"Let's go over your options...." |
And if you're not a lawmaker, policymaker, academic or executive, but run into them from time to time, the DMCB recommends you spring a "SDM" question on them.
For example:
"Of the 65 quality metrics in the current ACO proposed rule, do you see any role for SDM?"
The answer you get may speak volumes about their expertise. If you get a blank look, you may want to question their credentials and do them a favor by referring them to the DMCB in general and to the Health Affairs article summary below.
Just because "preference sensitive" health care (for example, elective surgery such as a hip replacement for arthritis, or selection among the various treatment options for prostate cancer) is appropriate or safe doesn't mean it's necessary or desired. To meet those additional dimensions, patients have to be informed and involved (or what the population health and disease management industry refers to as engaged). That means that the physician-patient conversation over a proposed treatment needs to not only review the evidence but help patients to personally weigh the benefits, risks and personal costs involved - all of which involve trade offs.
Because patients differ in preferences and values, there is no "right" answer. Since it the patient who will have to live with the benefits, risks and costs of a treatment, it should be the patient who should choose among different options. Yes, patients can choose "wrongly" (which is difficult to define), but it turns out that state-of-the-art patient support makes wacky unreasonableness far less likely than doctors would expect. What's more, there is good science - 55 randomized clinical trials - that shows that patients tend to be remarkably intelligent and conservative in their decision-making.

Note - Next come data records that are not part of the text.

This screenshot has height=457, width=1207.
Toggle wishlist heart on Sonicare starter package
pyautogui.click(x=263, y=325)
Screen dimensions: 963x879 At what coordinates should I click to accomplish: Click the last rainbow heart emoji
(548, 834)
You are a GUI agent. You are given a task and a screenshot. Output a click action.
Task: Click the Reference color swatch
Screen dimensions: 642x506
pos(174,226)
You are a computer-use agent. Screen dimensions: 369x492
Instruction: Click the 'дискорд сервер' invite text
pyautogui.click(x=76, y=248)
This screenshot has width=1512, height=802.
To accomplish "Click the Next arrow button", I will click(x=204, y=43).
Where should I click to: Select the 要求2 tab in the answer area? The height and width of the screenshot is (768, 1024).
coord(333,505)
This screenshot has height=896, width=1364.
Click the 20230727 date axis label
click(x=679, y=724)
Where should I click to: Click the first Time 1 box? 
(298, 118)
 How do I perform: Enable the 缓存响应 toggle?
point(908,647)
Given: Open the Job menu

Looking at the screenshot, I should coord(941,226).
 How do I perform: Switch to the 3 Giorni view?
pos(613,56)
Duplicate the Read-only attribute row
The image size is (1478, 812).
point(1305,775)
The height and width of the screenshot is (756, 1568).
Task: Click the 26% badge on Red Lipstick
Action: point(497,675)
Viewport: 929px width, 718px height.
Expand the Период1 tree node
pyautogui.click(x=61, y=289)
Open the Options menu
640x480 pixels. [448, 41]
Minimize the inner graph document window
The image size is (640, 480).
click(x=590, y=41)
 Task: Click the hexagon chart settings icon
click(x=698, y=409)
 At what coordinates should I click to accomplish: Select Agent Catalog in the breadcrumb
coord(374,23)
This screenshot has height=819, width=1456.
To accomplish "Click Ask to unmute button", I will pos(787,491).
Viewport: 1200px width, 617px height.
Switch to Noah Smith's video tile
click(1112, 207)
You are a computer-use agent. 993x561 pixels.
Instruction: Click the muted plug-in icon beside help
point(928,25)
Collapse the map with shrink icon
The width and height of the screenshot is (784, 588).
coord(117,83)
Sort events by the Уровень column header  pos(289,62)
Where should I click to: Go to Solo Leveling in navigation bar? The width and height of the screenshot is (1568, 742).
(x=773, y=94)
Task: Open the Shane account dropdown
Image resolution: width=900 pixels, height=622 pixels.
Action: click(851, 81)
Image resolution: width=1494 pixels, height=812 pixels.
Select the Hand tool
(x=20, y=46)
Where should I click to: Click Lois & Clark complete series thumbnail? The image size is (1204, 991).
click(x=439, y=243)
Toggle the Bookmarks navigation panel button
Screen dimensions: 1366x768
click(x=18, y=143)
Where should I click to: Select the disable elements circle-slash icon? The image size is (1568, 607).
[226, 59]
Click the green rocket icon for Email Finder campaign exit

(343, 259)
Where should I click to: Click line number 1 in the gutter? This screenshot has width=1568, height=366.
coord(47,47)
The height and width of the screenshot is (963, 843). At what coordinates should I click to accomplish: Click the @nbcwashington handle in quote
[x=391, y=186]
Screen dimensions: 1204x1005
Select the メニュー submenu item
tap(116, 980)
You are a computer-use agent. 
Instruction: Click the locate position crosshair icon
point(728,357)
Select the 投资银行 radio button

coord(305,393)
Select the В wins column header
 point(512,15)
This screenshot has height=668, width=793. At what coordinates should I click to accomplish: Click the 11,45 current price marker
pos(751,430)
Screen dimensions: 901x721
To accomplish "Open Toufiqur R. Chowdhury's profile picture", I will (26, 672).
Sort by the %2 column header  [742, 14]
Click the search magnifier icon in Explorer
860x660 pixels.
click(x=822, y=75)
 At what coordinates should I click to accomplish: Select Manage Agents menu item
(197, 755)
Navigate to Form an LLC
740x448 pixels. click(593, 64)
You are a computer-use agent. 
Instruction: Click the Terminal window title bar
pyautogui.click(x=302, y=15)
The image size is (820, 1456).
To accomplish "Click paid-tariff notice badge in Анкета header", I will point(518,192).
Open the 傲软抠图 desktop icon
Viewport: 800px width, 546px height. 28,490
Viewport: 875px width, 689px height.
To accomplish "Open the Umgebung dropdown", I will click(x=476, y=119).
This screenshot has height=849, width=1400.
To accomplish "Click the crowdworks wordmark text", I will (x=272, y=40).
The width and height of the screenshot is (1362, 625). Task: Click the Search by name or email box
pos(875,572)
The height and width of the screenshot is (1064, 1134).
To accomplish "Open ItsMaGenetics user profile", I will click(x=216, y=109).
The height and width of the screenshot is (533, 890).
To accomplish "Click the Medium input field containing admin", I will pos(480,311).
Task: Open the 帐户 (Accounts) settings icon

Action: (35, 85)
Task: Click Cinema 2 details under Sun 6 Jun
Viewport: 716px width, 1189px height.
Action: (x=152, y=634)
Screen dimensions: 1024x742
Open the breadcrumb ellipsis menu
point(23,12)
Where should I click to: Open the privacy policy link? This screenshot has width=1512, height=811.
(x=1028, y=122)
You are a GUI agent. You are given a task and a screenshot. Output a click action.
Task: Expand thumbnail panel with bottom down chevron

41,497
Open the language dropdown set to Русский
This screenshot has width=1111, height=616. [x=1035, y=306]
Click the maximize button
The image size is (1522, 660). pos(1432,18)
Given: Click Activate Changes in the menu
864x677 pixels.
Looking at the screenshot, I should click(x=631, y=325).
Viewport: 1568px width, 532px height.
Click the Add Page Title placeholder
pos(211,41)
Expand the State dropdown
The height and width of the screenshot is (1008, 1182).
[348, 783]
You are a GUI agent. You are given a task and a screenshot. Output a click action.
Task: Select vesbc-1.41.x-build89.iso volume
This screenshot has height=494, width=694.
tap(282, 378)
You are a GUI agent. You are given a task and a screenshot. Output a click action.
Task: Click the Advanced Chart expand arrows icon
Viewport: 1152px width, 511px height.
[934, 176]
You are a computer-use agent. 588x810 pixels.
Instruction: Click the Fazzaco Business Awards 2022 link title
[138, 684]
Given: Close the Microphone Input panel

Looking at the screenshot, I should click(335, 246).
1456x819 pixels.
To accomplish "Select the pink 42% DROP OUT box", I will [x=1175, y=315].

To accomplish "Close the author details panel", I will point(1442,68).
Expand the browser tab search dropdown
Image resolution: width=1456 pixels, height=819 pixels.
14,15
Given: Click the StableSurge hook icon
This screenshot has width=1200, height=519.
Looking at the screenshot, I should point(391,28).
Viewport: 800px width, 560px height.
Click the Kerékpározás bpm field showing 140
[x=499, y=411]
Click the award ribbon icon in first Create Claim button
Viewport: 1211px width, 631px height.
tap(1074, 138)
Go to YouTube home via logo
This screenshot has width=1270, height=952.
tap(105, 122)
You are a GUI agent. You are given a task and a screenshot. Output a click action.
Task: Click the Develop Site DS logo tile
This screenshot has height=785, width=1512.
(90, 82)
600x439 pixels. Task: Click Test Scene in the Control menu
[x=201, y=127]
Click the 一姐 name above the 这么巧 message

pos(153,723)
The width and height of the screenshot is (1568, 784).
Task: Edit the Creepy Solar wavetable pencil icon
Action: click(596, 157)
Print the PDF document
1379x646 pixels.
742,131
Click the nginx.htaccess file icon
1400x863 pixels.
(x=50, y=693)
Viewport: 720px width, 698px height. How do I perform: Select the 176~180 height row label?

"Decision aids," which are defined as high quality support materials that assist patient decision-making, have matured to the point where they can be routinely used in mainstream healthcare. For example, they are used a lot at Dartmouth-Hitchcock Hospital in New Hampshire. State-of-the-art aids have been linked up with EHRs and, even better, don't have to necessarily be individually triggered by busy physicians. In other words, docs could pre-order thresholds in which the decision aid is automatically delivered to the patient, depending on the diagnosis and other patient factors.
The science of SDM has also developed validated surveys that can assess baseline knowledge, gauge symptom-based "decision windows" and ascertain what patients want in terms of symptom control or lifestyle. These surveys can help the targeting of decision aids.
How can SDM be promoted in mainstream clinical practice? The authors have four recommendations:
1) Accountability: important surveys such as CAHPS could be modified to assess use of SDM. Other patient surveys are in the works. Their results can be used to assess clinical performance.
2) Guidelines: if a patient chooses contrary to a clinical guideline recommendation, the physician shouldn't be penalized.
3) Research and CMMI: If this isn't a topic worthy of CMS' interest in promoting high value innovation, what is? The ACA has other myriad funding mechanisms that could be deployed. This may also something worthy of comparative effectiveness research.
4) The Patient Centered Medical Home: It's time to make SDM a feature of PCMH Ver. 2.0.
The DMCB would note that there is widespread agreement that health insurers are generally justified in limiting coverage of treatments not backed by "evidence." Perhaps a more enlightened approach is for insurers to not cover treatments that haven't been offered to a patient using SDM. While that may sound radical, the DMCB wonders if that isn't a better alternative to the controversial 15 member Independent Payment Advisory Board. If someone has to choose, why not insist that the patient chooses?
The DMCB also finds it curious that the authors didn't mention "disease management," especially given the close association between SDM and companies that offer that service. The point is that doctors, in the course of patient care don't need to be routinely involved in SDM. They can rely on non-physicians to also provide that service.
By the way, more on SDM, courtesy of AHRQ, here.
1 comment:
I like your recommendation on tying coverage decisions to patient choice, rather than evidence-based guidelines. Of course, the payer should be allowed the leeway of 'tilting' copays to influence that choice (i.e., higher out-of-pocket costs for choices contrary to evidence). This 'patient education and choice' ethic would then also apply to end-of-life decisionmaking (i.e., the 'death panel' debate), in that a patient's educated choice to forego heroic measures might hurry the onset of death (while enhancing the quality of remaining life) – in which case payers, out of self-interest, would forego "copay tilting" when the heroic measure in question was consistent with current evidence.